The authors of this paper write that scientists blindly follow a “null ritual” when it comes to interpreting the results of their experiments. First, they compare their results to a null hypothesis. The null is an expectation of zero correlation or effect. Second, they set an arbitrary threshold of 5% to determine if their findings are significant. If this threshold is cleared, they reject the null hypothesis in favor of their own hypothesis. And third, they repeat this process in every experiment. This ritual has been taught in statistics textbooks for psychologists and social scientists and required by many publishers.
Even the inventor of hypothesis testing, Ronald Fisher, advises against this procedure. He says that a threshold for significance should be different for every research project. A null hypothesis doesn't always have to be a zero correlation. And this procedure should not be done all the time.
Many great scientists in the past, like Isaac Newton and Charles Darwin, never used p-values or any type of inferential statistics. Most of the breakthroughs in science up till the 1940, including the social sciences, didn't report p-values or confidence intervals or any of the statistics that are seen all over the place today. Instead, great scientists like Newton, Pavlov, and Skinner conducted experiments to demonstrate the effects predicted by their theories.

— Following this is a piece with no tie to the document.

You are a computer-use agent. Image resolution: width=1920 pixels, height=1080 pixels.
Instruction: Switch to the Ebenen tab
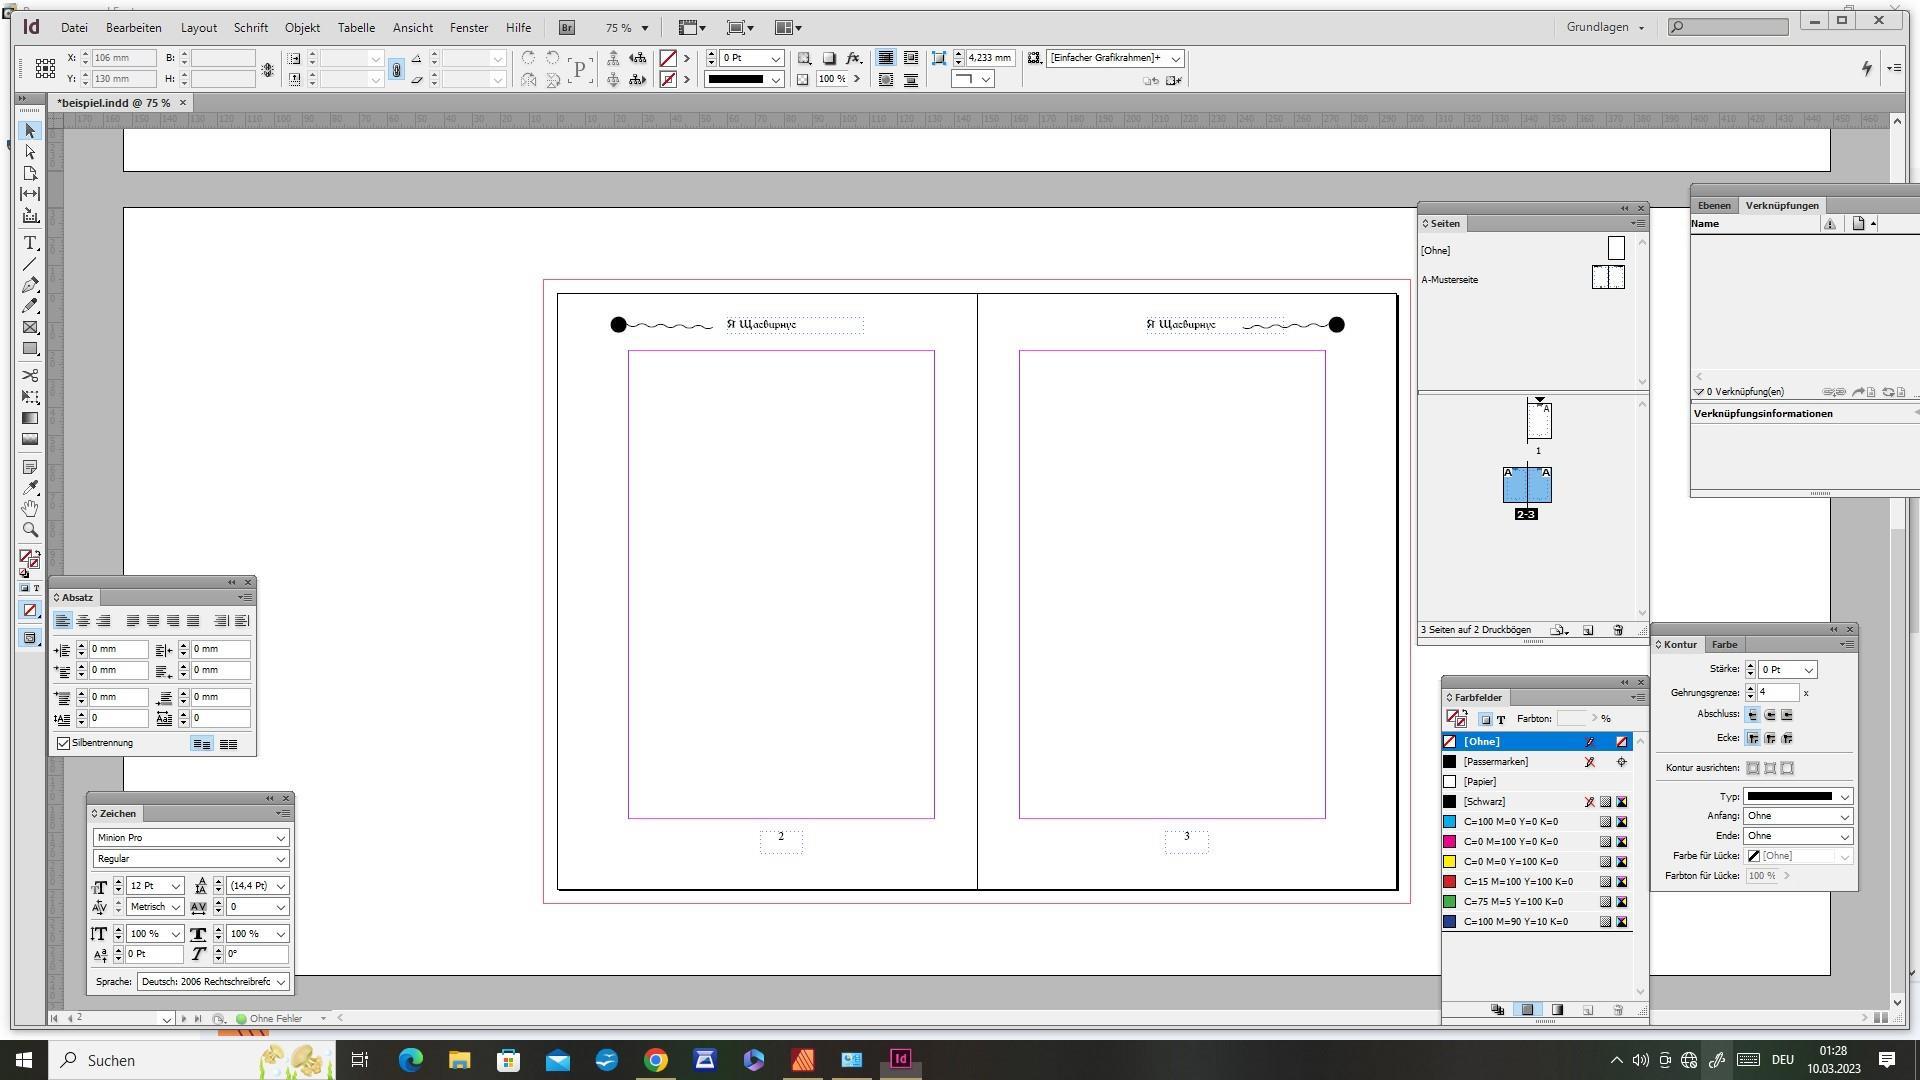click(x=1714, y=205)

The authors of this paper advise against the search for a universal method of analysis. They call it a “false idol.” This includes a popular method called Bayes' theorem. It can be very useful in some situations where there is little uncertainty, but it should not be applied automatically in all situations. One example of where it is useful is in medical diagnosis. If a person has tested positive for a disease, it is not necessarily true that a person actually has the disease, even if the test is very reliable. If the disease is rare in the population, then there is a good chance that most people who test positive actually don't have the disease. In this case, false positives are more common than true positives.
The authors conclude that scientists need to learn a wide variety of statistical methods and know when each one is the appropriate tool for the job. Otherwise, scientists will continue to pump out research that is of average quality and frequently fails to replicate.